» **DIRECTIONS**
Change "Instruction" to "Command" in the lines starting with the one containing "Image resolution: width=562" and going on through the one containing "pos(1834,146)", and write out only those lines with nothing else altered.

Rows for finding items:
|---|

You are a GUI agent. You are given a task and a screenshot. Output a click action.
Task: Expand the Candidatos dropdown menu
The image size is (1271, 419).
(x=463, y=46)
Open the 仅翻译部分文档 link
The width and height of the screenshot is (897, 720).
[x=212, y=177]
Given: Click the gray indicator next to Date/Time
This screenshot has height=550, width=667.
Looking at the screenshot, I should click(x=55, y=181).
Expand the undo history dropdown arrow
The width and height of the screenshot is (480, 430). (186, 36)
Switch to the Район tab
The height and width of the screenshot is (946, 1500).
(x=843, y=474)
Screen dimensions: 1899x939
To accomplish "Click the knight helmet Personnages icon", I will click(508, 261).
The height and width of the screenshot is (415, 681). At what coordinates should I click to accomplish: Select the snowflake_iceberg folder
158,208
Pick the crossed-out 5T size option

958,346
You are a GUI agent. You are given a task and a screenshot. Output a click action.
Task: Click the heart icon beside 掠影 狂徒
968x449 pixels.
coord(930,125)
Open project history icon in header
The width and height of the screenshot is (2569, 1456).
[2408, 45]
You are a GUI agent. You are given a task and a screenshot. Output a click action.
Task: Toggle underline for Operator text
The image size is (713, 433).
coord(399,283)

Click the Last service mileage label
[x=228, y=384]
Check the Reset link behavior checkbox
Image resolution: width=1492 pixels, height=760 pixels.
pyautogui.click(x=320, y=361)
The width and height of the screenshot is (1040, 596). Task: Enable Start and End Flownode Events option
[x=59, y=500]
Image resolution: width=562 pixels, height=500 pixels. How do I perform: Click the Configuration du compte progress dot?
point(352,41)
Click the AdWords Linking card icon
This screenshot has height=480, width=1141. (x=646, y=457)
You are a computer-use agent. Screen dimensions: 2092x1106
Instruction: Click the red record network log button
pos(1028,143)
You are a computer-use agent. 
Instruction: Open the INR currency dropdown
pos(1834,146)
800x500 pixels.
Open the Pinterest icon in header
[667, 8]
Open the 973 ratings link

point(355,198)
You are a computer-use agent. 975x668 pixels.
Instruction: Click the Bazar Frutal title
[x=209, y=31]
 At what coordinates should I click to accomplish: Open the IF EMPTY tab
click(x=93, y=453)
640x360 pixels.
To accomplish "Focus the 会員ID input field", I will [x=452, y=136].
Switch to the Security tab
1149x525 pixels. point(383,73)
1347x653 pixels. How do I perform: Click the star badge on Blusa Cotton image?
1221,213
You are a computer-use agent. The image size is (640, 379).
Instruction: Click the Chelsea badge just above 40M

|---|

» **RESPONSE TO THE EXERCISE**
Image resolution: width=562 pixels, height=500 pixels. How do I perform: Click the Configuration du compte progress dot?
point(352,41)
Click the AdWords Linking card icon
This screenshot has height=480, width=1141. (x=646, y=457)
You are a computer-use agent. Screen dimensions: 2092x1106
Command: Click the red record network log button
pos(1028,143)
You are a computer-use agent. 
Command: Open the INR currency dropdown
pos(1834,146)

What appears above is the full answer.